EXERCISE MATERIALS:

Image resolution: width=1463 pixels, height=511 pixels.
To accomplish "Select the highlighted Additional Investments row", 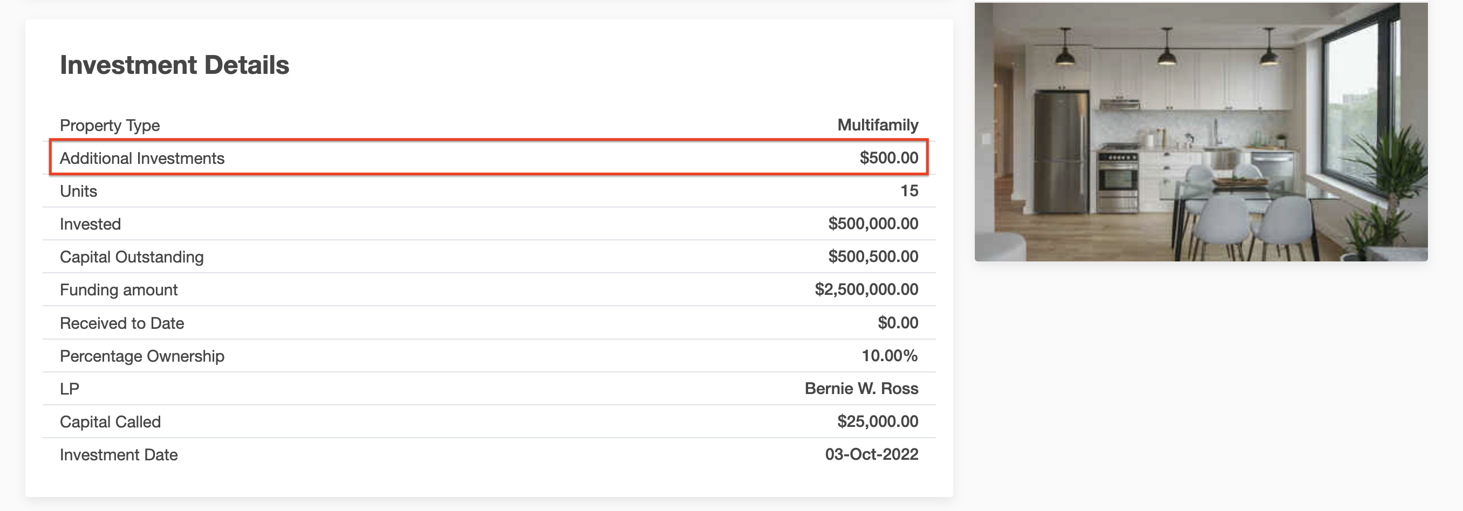I will 489,157.
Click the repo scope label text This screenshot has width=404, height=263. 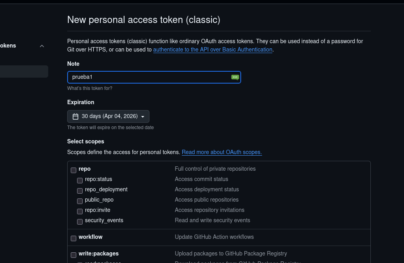point(84,168)
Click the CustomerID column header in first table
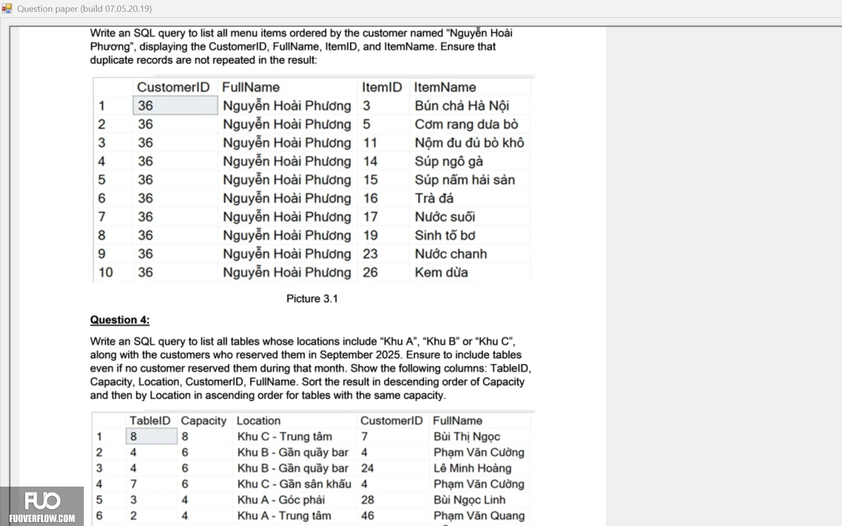Screen dimensions: 842x526 [x=174, y=87]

TRY IT: Give back, word for word, the lines from the line that contains "Click the CustomerID" through the last line of the records, with no pictures and nothing else.

REPLY TO THE TASK:
Click the CustomerID column header in first table
Screen dimensions: 842x526 [x=174, y=87]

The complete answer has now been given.